Residents of the remote Alaskan village of a Kivalina say they may be forced to relocate from their homes because of the effects of climate change.
The thinning of sea ice has meant it is not possible for the Iñupiat people of the region to hunt the bowhead whales, while the US government has warned that with less and less sea ice every year to protect the island, it could be washed away by powerful waves. Some have predicted Kivalina could be under water just 10 years from now.
“Global warming has caused us so much problems,” Joseph Swan, a Kivalina elder, told the Washington Post. “The ice does not freeze like it used to. It used to be like ten to eight feet thick, way out in the ocean.”
The issue has taken on the shape of an existential proportions, not just for the 400 or so residents Kivalina but for other similar communities in Alaska. And in the years ahead more and more coastal locations are likely to face the threat.
The cost of relocating the village, located 80 miles from the Arctic Circle, could be be as high as $100m.
Over the last 20 years or so, Alaska has emerged one of the places where the effects of climate change have been the most obvious and clearly on display. These include a reduction in sea ice, permafrost melting, roads buckling and forests being destroyed infestations of beetles because of a rise in temperatures.

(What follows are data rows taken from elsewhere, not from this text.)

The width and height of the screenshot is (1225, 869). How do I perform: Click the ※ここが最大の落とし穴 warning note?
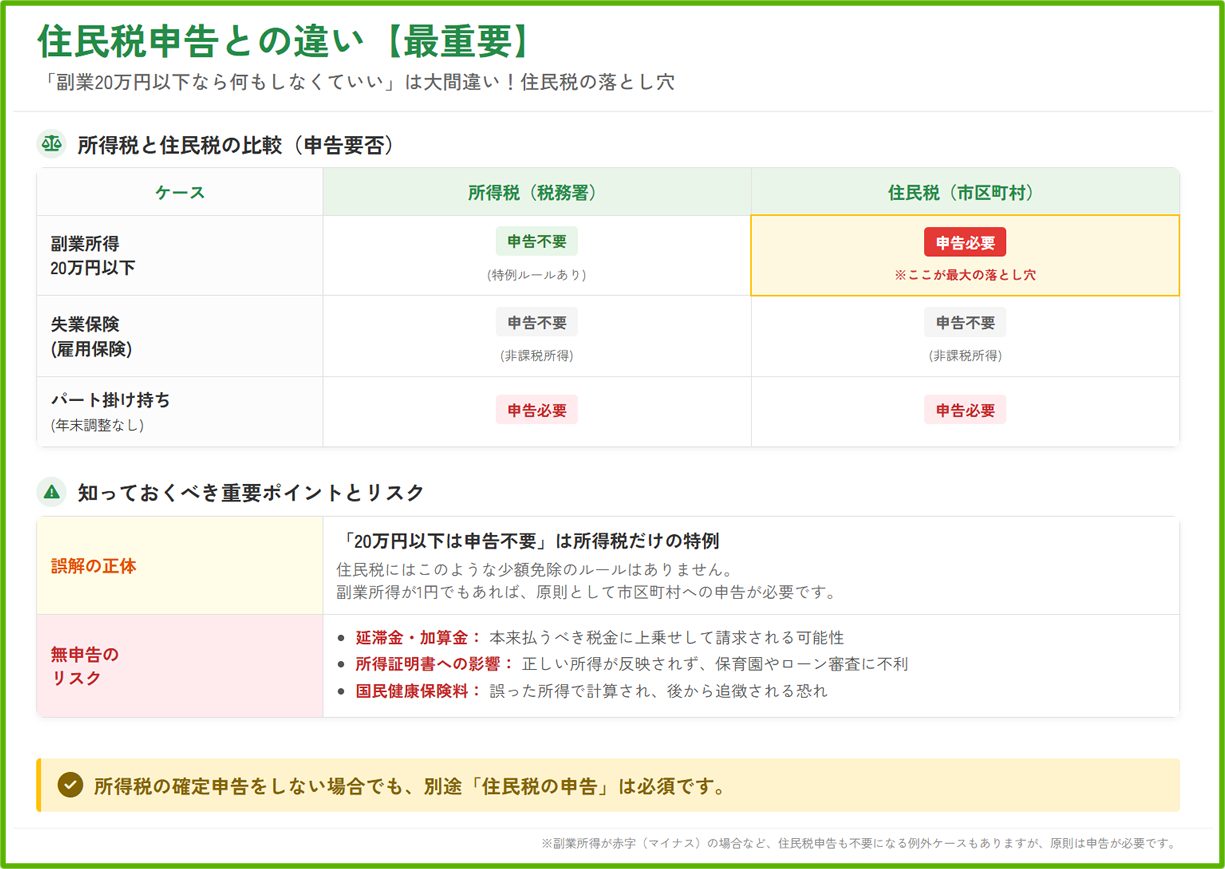point(964,275)
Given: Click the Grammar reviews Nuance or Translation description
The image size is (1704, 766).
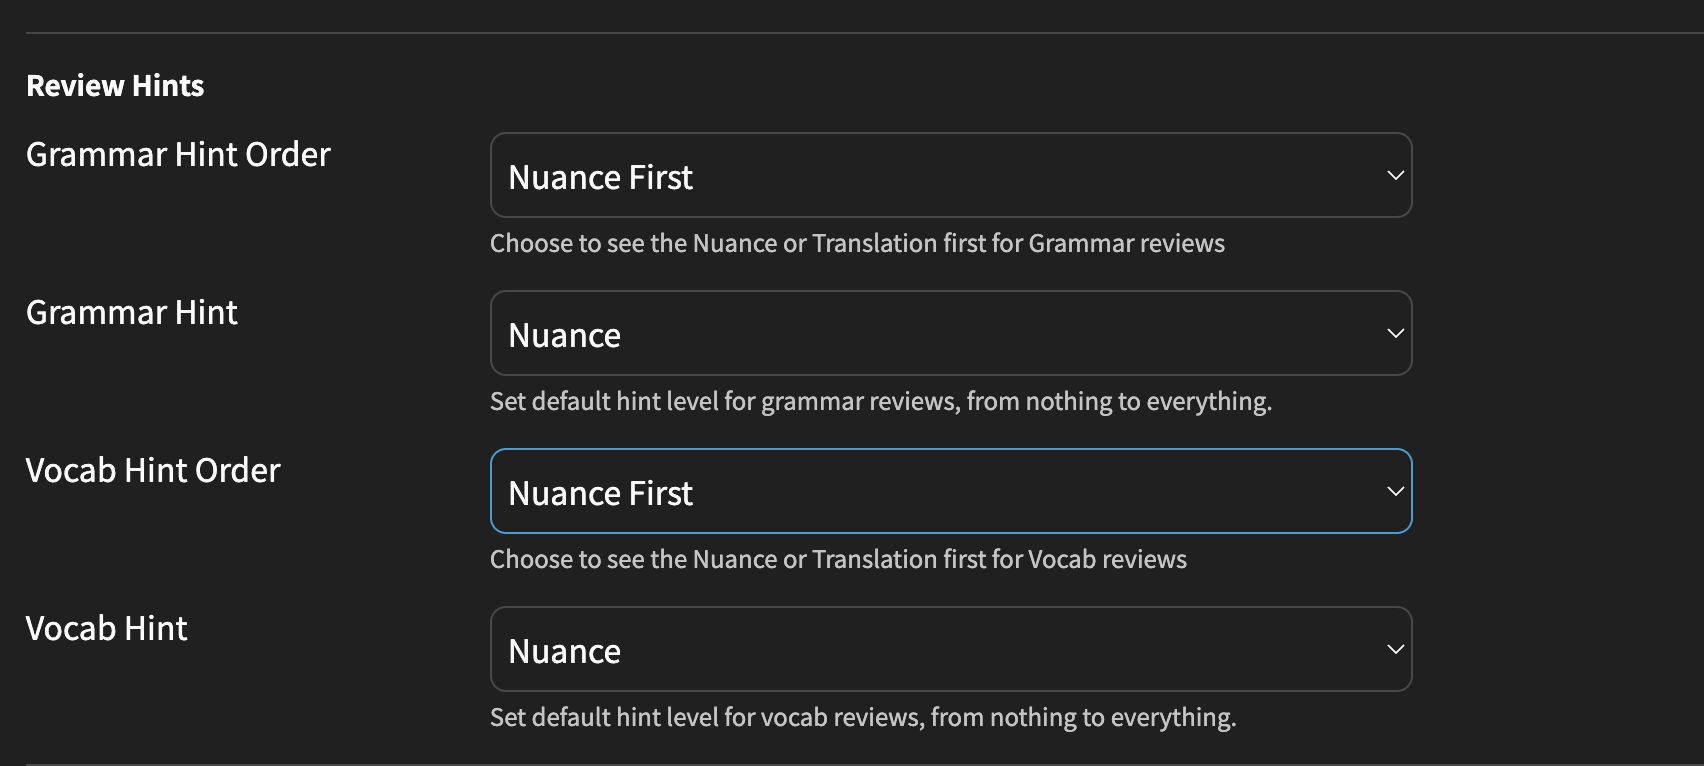Looking at the screenshot, I should coord(857,244).
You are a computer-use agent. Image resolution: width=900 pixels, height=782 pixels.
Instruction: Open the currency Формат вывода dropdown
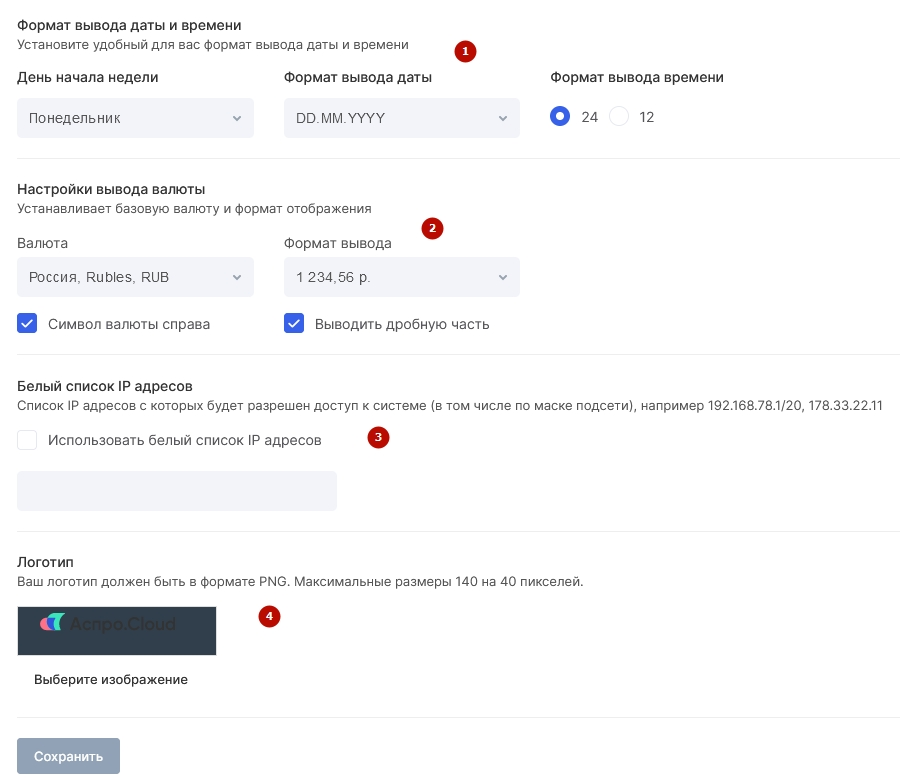402,277
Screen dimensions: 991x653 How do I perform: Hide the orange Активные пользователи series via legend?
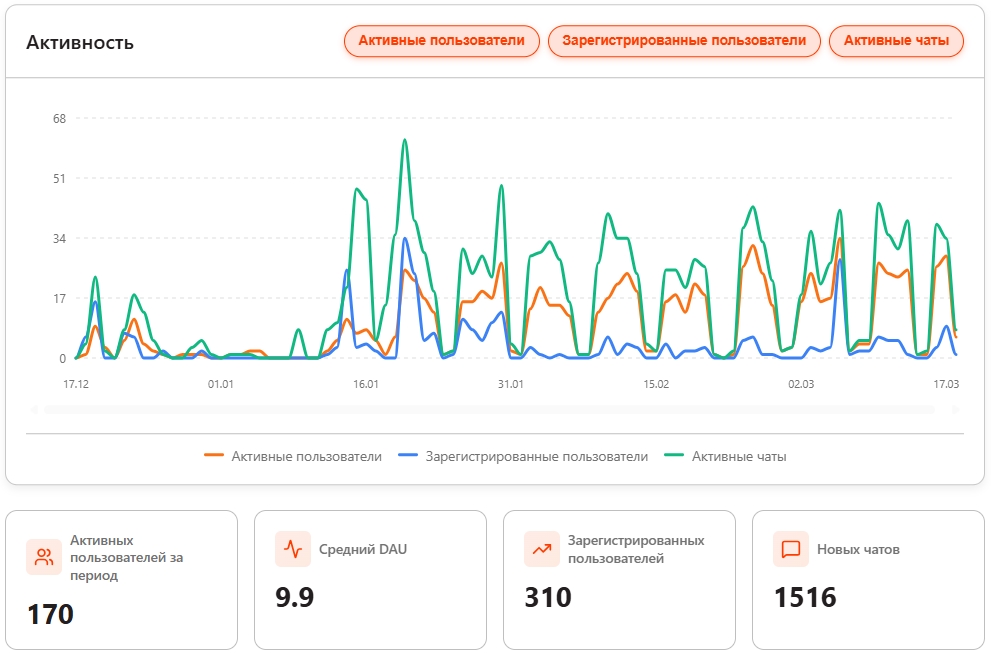[293, 456]
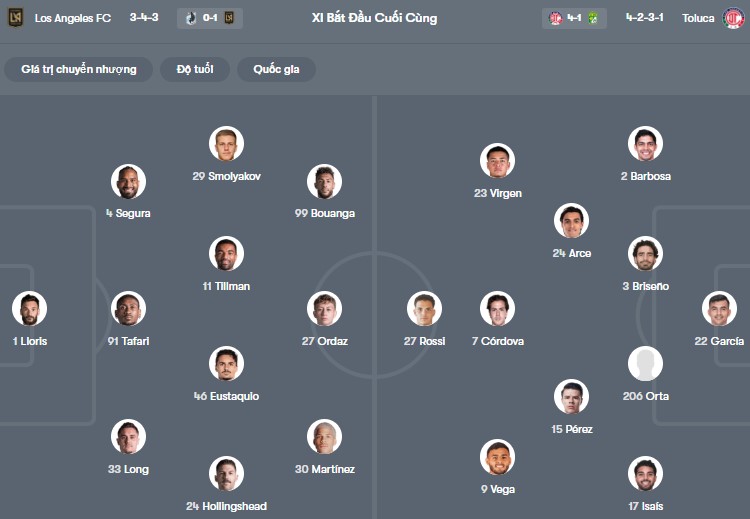The width and height of the screenshot is (750, 519).
Task: Click Bouanga's player photo
Action: [x=325, y=182]
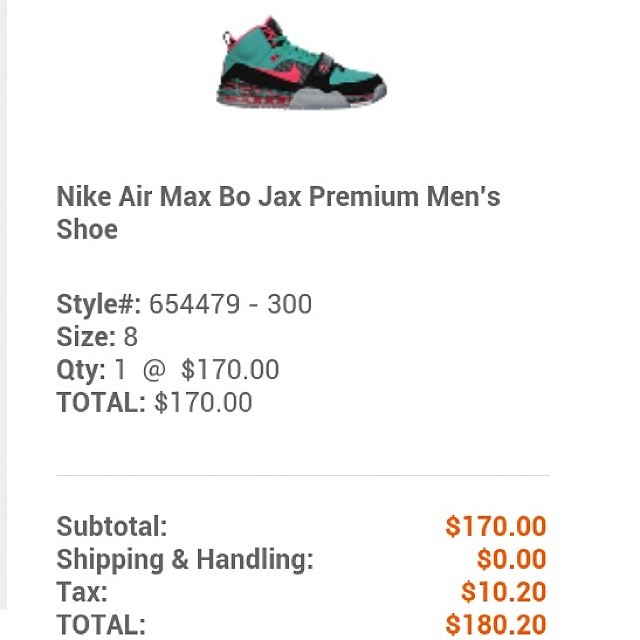This screenshot has height=640, width=640.
Task: Click the $0.00 shipping amount
Action: click(511, 559)
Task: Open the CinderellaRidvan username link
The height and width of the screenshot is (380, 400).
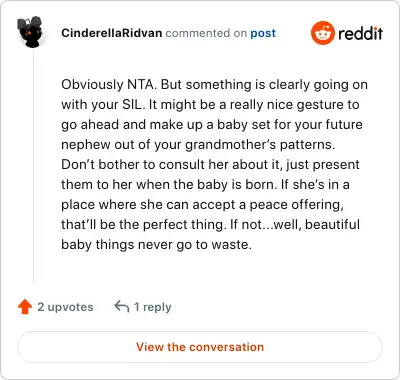Action: [x=112, y=33]
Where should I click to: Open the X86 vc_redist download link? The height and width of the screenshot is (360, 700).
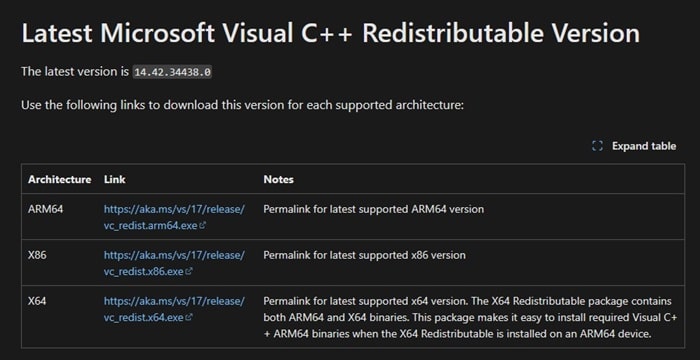pyautogui.click(x=174, y=263)
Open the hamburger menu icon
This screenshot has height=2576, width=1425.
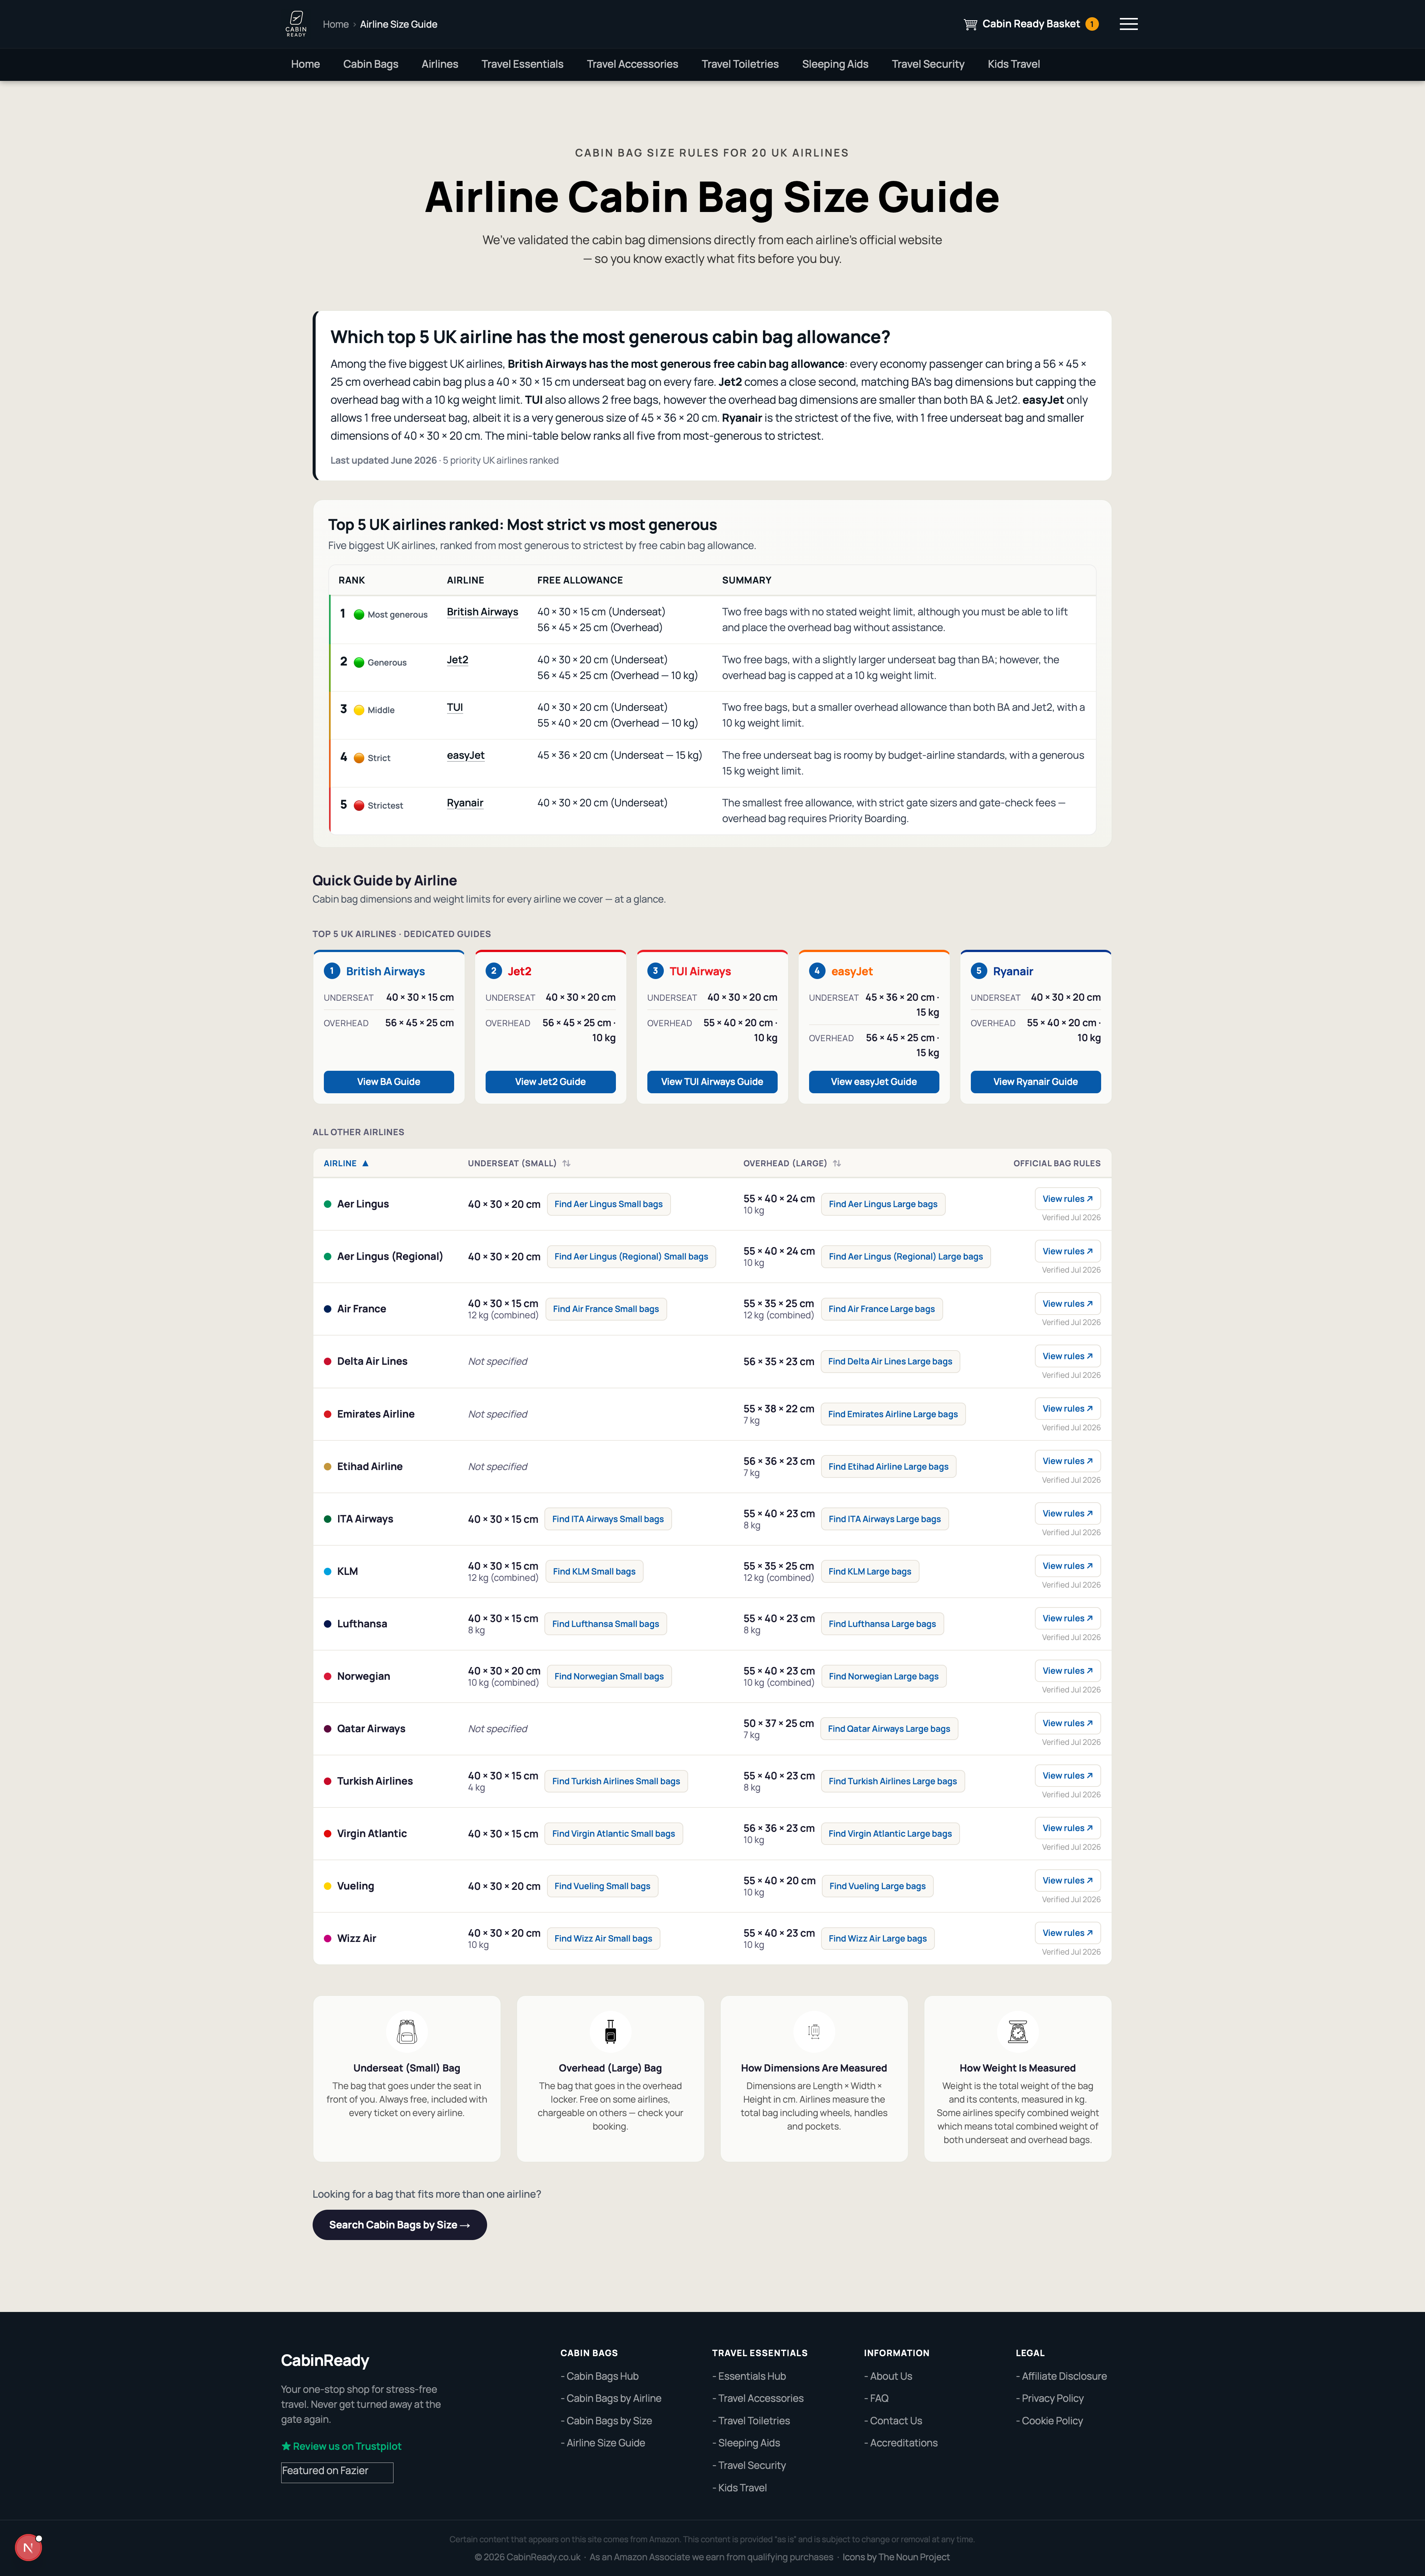coord(1128,24)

Ten years ago, Hilary Clinton and John McCain went on a joint fact-finding tour of the region to look at the evidence of climate change and were shocked by what they saw.
“The question is how much damage will be done before we start taking concrete action,” Mr McCain said at a press conference in Anchorage. “Go up to places like we just came from. It's a little scary.”
Mrs Clinton added: “I don't think there’s any doubt left for anybody who actually looks at the science. There are still some holdouts, but they’re fighting a losing battle. The science is overwhelming.”
The report in the Washington Post said the plight of Kivalina had reached the ears of the US government. Last week, Sally Jewell became the first Secretary of State of the Interior to visit the town in its history.
“Your story will help the world understand what’s happening right here,” she said at a town meeting at Kivalina’s only school.
She added: “It will help us make the case for climate change in the US Congress. It will help us bring the kind of resources that we have to bring to bear for people like you, and for people in other parts of the world that live in coastal communities that are at high risk.”